What you should do: Give again only those lines from the start of the entries through the line holding "Click the user", leaving them as they are.

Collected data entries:

****************************************

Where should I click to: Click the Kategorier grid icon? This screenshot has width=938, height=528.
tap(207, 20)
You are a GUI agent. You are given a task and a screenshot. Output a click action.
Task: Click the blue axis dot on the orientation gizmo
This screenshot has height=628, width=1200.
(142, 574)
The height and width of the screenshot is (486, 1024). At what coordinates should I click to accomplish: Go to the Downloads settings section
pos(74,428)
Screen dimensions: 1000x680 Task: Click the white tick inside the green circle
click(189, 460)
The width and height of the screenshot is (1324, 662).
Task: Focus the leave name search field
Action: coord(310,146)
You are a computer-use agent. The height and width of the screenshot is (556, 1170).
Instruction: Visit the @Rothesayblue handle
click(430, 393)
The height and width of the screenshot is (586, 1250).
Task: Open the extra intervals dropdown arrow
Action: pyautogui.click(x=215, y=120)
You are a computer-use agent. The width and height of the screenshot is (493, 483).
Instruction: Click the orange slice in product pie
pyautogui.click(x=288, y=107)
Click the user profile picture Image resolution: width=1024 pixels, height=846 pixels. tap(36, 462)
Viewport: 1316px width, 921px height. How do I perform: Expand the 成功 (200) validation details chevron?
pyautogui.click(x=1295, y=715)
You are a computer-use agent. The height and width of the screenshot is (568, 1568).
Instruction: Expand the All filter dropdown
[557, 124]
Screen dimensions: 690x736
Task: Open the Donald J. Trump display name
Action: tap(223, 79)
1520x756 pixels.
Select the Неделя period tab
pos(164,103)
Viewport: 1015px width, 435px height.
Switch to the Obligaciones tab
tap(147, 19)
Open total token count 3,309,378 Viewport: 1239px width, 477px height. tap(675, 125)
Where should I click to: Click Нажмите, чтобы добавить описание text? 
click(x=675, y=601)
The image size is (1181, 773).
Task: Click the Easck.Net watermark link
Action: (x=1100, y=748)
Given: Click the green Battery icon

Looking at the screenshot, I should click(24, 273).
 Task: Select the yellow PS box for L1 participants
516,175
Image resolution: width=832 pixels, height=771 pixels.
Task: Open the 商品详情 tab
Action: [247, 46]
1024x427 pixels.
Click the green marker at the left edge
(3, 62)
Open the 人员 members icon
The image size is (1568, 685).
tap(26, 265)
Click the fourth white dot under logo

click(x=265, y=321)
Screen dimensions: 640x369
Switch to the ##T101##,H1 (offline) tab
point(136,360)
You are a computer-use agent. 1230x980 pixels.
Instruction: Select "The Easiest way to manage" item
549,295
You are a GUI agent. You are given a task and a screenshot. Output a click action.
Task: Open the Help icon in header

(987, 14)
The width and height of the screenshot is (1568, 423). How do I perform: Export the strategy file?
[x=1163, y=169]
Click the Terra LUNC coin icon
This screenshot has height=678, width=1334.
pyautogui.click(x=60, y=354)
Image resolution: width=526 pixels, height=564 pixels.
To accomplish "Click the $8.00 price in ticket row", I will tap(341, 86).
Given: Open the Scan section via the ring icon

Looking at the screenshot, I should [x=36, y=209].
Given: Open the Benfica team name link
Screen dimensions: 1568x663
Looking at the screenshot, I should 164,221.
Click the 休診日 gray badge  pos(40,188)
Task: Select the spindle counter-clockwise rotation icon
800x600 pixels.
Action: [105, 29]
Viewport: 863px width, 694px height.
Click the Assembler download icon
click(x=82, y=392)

****************************************

The answer:
Where should I click to: Click the Kategorier grid icon? This screenshot has width=938, height=528.
tap(207, 20)
You are a GUI agent. You are given a task and a screenshot. Output a click action.
Task: Click the blue axis dot on the orientation gizmo
This screenshot has height=628, width=1200.
(142, 574)
The height and width of the screenshot is (486, 1024). At what coordinates should I click to accomplish: Go to the Downloads settings section
pos(74,428)
Screen dimensions: 1000x680 Task: Click the white tick inside the green circle
click(189, 460)
The width and height of the screenshot is (1324, 662).
Task: Focus the leave name search field
Action: coord(310,146)
You are a computer-use agent. The height and width of the screenshot is (556, 1170).
Instruction: Visit the @Rothesayblue handle
click(430, 393)
The height and width of the screenshot is (586, 1250).
Task: Open the extra intervals dropdown arrow
Action: pyautogui.click(x=215, y=120)
You are a computer-use agent. The width and height of the screenshot is (493, 483).
Instruction: Click the orange slice in product pie
pyautogui.click(x=288, y=107)
Click the user profile picture Image resolution: width=1024 pixels, height=846 pixels. tap(36, 462)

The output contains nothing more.